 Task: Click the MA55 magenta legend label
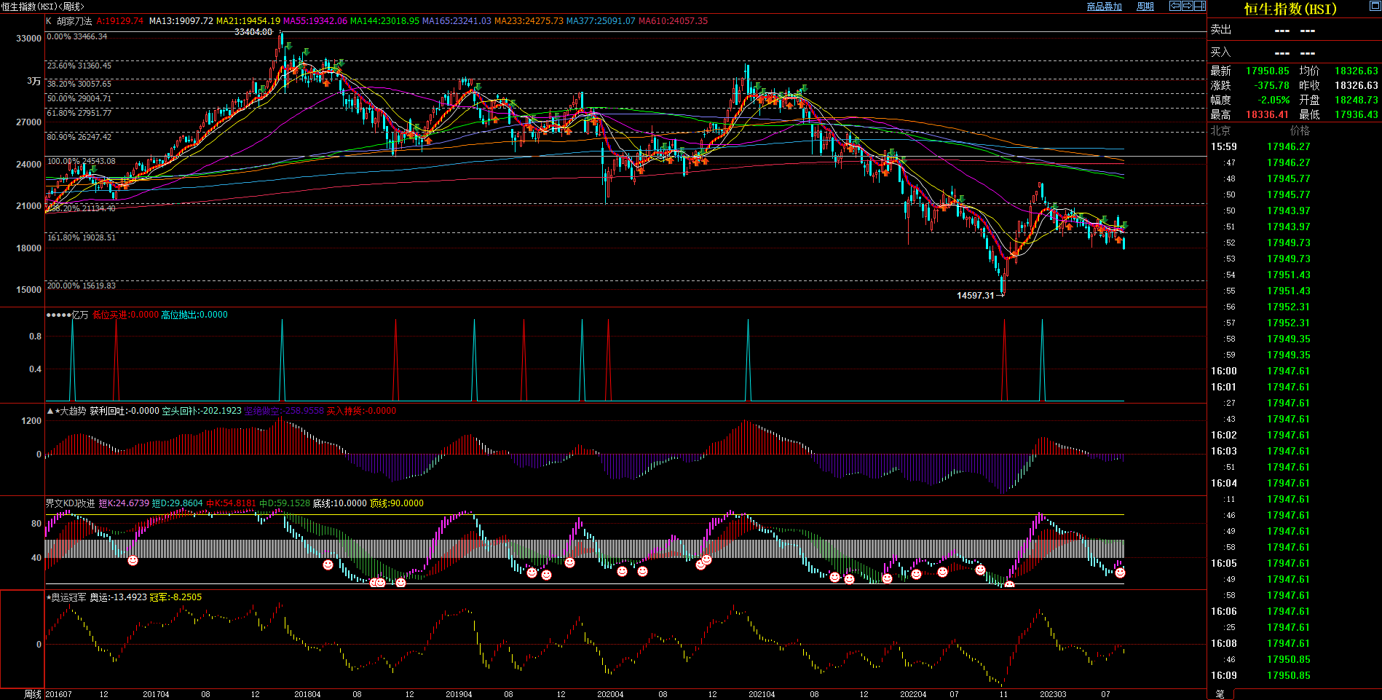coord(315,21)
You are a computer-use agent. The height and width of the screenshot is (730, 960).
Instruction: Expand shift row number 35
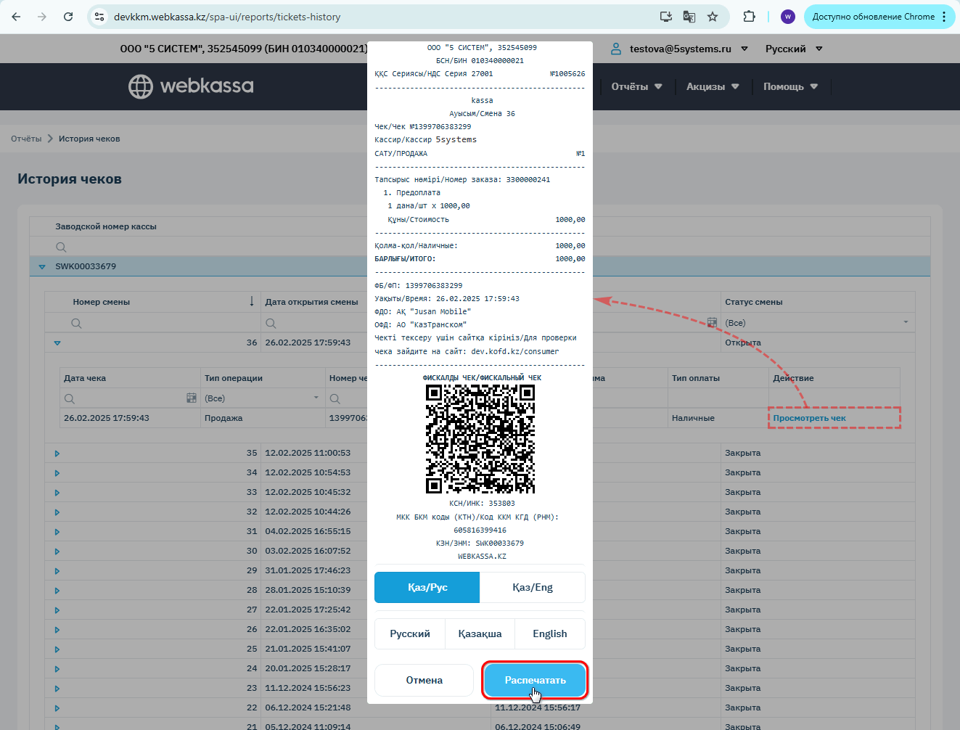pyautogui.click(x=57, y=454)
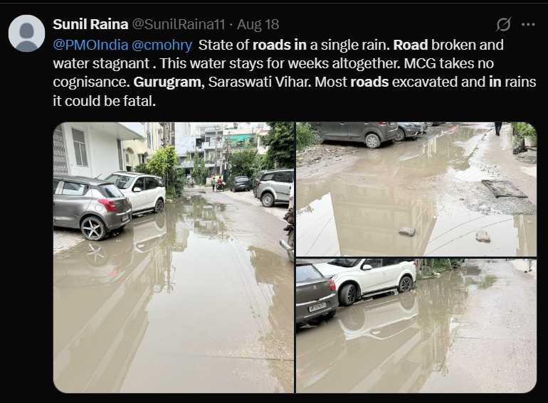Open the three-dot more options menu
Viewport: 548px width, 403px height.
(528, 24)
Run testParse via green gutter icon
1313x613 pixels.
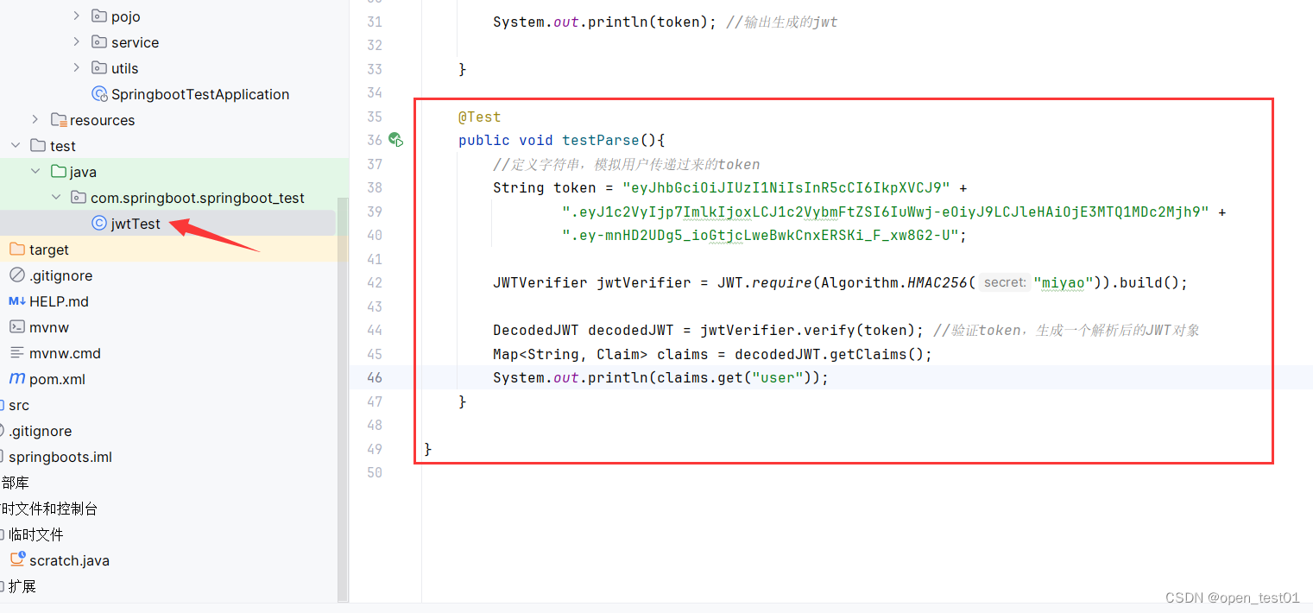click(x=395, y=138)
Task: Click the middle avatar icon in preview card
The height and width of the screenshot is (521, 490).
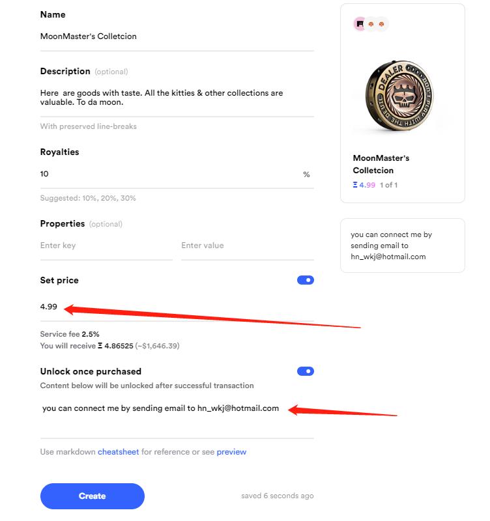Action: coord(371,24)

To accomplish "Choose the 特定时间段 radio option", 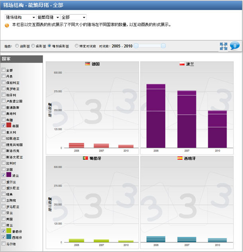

*WHAT TO PRODUCE*.
What you write should match, word for word, the lines from the one containing "The height and width of the screenshot is (521, 490)." to the end of the listing, with both ends kept and the pictures left out.

*WRITTEN REPLY*.
The height and width of the screenshot is (521, 490).
Action: coord(371,24)

To accomplish "Choose the 特定时间段 radio option", 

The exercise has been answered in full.